I have been in substance abuse treatment since March 10, 2013. I am by no means perfect but I have managed to stay in compliance with the same program since then, without any use or abuse of my drug of choice, prescription painkillers. Having a clear head means remembering some things that you’d just as soon forget though, and as I’ve been struggling lately, I felt inspired to post a few of these things to remind myself why I never want to be that woman again.
1. I neglected my children’s needs for my high or due to my withdrawals. At the time, I blamed it on my health (and I do have legitimate health problems) but the reality was I was heavily abusing any opiate (also sometimes benzos) I could get my hands on. So that had me super high and out of it at times and when I was withdrawing I would be angry, sick and unavailable to them. Daughter suffered for this in many ways that Son did not end up as she was older. It has been painful for me to see and know, as she’s now in college, if I’d been there for her when I was supposed to she wouldn’t have nearly as many issues with math and math anxiety. And math is important to her long term goals as she wants to be a nurse. Son was in the second grade when I detoxed and I have been an active part of his education since then. He’s now finishing 4th grade and his progress has been amazing. I do often wonder, though, how much his anxiety issues and stammer are my fault. Nonetheless, as imperfect as I was and am, I know I am a huge percent better mom now. I make sure he has all kinds of things that I couldn’t or wouldn’t do for Daughter. She is happy about this. When things were at their worst with the pills, she’d sometimes scream into my drugged out face,”Get your crap together! Don’t you dare do this to him too!!”
2. I drove, loaded, with the kids in the car. It’s only by the grace of God that all I ever did was put small, cosmetic damage type dents. I have a dear friend that crashed with her 3 kids in the backseat and 2+ years later, their lives are still forever changed. Friend has made amazing progress and even managed after serving time to get full custody of 2 of her 3 kids. Her eldest lives with her dad, and only sees her mom on the weekends that her dad deems Friend worthy. As she is still in a sober house living situation and just barely got the other 2 back this isn’t something Friend is ready to take to court.
3. I overdosed on multiple occasions. Sometimes, I didn’t know what happened. One night, I mixed a bunch of Percocet, caffeine pills, and Klonopin. Back then Daughter and I used to go to the all night Laundromat to do 2-3 weeks worth of laundry at a time. Husband was super controlling and rage prone back then and we would kind of look forward to these trips.

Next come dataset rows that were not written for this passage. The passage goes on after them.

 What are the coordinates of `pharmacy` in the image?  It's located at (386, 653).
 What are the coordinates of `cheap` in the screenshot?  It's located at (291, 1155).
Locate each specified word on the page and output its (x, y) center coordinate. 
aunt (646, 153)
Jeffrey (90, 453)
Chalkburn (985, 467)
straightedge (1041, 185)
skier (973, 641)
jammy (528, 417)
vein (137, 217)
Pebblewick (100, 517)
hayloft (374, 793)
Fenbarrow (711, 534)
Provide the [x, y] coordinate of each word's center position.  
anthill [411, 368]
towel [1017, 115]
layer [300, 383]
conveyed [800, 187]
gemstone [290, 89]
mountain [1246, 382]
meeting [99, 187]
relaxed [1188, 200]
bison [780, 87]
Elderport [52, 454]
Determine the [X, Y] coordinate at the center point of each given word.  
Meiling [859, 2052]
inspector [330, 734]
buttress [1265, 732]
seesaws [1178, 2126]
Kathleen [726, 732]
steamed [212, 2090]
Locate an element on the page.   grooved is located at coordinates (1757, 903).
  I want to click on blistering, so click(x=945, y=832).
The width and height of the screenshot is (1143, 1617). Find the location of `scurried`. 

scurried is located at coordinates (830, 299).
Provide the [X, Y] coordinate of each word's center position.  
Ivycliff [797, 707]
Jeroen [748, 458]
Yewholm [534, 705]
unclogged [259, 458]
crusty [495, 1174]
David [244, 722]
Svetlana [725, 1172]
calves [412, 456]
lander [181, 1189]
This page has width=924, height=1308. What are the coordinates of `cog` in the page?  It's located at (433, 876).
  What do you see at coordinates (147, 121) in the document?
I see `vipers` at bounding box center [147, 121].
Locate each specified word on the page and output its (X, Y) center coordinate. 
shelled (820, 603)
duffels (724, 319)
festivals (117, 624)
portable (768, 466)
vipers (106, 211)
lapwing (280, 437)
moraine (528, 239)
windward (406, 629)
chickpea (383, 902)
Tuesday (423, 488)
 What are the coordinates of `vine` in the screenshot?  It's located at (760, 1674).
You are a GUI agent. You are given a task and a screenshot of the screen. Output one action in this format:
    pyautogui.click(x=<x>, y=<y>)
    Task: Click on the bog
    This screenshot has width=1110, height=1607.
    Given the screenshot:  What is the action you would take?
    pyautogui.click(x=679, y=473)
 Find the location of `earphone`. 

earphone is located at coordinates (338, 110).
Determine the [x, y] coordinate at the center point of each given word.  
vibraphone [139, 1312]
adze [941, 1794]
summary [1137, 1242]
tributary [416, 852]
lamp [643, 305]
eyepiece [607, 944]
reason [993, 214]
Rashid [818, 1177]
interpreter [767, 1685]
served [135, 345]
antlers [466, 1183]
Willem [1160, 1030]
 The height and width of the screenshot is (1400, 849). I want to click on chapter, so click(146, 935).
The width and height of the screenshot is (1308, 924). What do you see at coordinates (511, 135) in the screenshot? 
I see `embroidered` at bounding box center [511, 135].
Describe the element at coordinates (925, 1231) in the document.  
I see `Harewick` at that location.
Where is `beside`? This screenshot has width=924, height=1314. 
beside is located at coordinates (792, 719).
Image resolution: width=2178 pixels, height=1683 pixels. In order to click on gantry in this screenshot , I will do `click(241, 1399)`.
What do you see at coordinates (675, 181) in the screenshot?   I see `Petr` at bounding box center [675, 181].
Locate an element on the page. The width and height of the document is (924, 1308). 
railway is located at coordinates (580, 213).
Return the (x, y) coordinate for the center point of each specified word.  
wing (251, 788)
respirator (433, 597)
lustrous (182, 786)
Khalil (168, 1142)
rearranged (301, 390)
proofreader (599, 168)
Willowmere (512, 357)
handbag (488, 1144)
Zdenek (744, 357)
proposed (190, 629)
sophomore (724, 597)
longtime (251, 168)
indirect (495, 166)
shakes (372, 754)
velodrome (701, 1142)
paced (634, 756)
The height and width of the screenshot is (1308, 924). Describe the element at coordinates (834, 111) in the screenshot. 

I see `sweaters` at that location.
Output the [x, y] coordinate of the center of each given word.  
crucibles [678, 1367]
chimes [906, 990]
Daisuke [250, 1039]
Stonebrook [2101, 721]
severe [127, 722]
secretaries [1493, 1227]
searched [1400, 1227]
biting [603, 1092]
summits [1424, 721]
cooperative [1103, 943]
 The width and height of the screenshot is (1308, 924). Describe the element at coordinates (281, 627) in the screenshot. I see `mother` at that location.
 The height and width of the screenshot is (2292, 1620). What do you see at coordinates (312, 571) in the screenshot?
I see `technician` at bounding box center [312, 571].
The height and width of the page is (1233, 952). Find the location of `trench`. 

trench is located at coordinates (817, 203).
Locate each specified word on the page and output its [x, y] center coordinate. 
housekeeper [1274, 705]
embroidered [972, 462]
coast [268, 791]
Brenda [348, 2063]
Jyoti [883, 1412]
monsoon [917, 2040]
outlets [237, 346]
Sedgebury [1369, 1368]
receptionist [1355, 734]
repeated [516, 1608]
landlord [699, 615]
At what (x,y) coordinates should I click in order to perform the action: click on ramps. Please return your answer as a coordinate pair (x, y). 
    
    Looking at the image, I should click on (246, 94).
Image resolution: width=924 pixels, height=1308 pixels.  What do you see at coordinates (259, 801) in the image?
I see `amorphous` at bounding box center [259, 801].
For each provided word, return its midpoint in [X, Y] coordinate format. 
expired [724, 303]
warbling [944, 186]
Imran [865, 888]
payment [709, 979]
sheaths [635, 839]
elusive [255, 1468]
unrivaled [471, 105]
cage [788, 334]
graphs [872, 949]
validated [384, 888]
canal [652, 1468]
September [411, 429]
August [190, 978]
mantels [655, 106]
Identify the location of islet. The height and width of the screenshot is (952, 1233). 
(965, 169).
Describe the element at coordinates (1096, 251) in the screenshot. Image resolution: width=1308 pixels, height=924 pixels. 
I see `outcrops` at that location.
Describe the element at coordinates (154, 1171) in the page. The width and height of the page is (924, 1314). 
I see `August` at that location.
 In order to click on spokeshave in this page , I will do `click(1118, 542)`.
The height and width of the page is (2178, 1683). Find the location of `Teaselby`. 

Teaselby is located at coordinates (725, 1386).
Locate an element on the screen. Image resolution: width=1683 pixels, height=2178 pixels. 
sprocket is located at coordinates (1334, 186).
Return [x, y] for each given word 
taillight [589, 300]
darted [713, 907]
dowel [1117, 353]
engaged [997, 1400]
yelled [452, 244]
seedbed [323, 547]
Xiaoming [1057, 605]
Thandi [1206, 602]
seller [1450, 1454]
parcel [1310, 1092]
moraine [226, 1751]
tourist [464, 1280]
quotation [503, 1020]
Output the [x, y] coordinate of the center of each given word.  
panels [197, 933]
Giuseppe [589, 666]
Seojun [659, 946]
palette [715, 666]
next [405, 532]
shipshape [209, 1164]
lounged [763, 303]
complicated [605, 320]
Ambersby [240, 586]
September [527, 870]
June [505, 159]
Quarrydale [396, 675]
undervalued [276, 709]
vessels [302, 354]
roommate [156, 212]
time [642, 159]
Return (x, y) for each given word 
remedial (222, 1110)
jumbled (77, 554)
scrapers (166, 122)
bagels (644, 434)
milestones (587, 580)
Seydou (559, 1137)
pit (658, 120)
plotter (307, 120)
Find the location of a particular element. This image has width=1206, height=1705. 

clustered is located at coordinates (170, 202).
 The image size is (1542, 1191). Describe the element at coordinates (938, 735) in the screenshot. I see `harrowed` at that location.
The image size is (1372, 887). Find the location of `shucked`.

That night however, I was on edge about something, so I bummed a few Klonopin off my Mom. I felt mellow after the first one. But then I took a few more Percs and a couple of No Doze, with the idea of getting the pain relief, motivation and energy to get through the night. They hit me weird, however, and all of a sudden it seemed like a good idea to pop another 2 Klonopin. I don’t remember much of what happened after that except 2 things that stand out clearly.
First, I remember being woken up by Daughter screaming my name and lightly smacking my cheeks. I was reclined in the driver’s seat of our car with the radio blaring Lady Gaga, and Daughter kept saying,”You weren’t breathing! You weren’t breathing.” That is scary as hell (for obvious reasons) and also because we lost my brother in 2007 due to that same type of overdose. He mixed Percocet and Klonopin with who knows what else all the time but for some reason, on 10/30/07 he ended up with just the right opiate/benzo cocktail to just go to sleep and then stop breathing and by the time they found him it was too late.
Second major highlight of that messed up night was when I got home and went to go pee before bed. I vaguely remember going in the bathroom, then the next thing I knew I was on the bathroom floor and my face hurt like hell. I had passed out and hit my face on the heater grate. I blamed it on my bad knees, saying that my knees gave out when I stood up after peeing, but really I had just blacked out. I had a concussion, a cut cheek (within an inch of my left eye) and a badly bruised fat lip. I know Son remembers this at least a little because every now and then he mentions the time I fell and got a “giant purple swelly.”
Other times when I KNEW I had taken too much of one thing or another, I would wait it out, monitoring myself, instead of asking for help from anyone. I would lay on my side, with the idea of not choking should I puke, and set alarms on my phone. I would then wait it out, usually playing solitaire or some other game, self assessing every 45 minutes or so till I felt safe to go to 2 hour increments of time. I never asked for help even though I was scared, sometimes really scared, because I was always MORE scared of someone in power finding out how out of control I was and cutting off my supply.
I also lied, cheated, manipulated and stole from loved ones and even a few strangers on a regular basis. Bottom line though, being so screwed up with my priorities that my precious children and even my own life came second to the almighty opiate is what haunts me the most.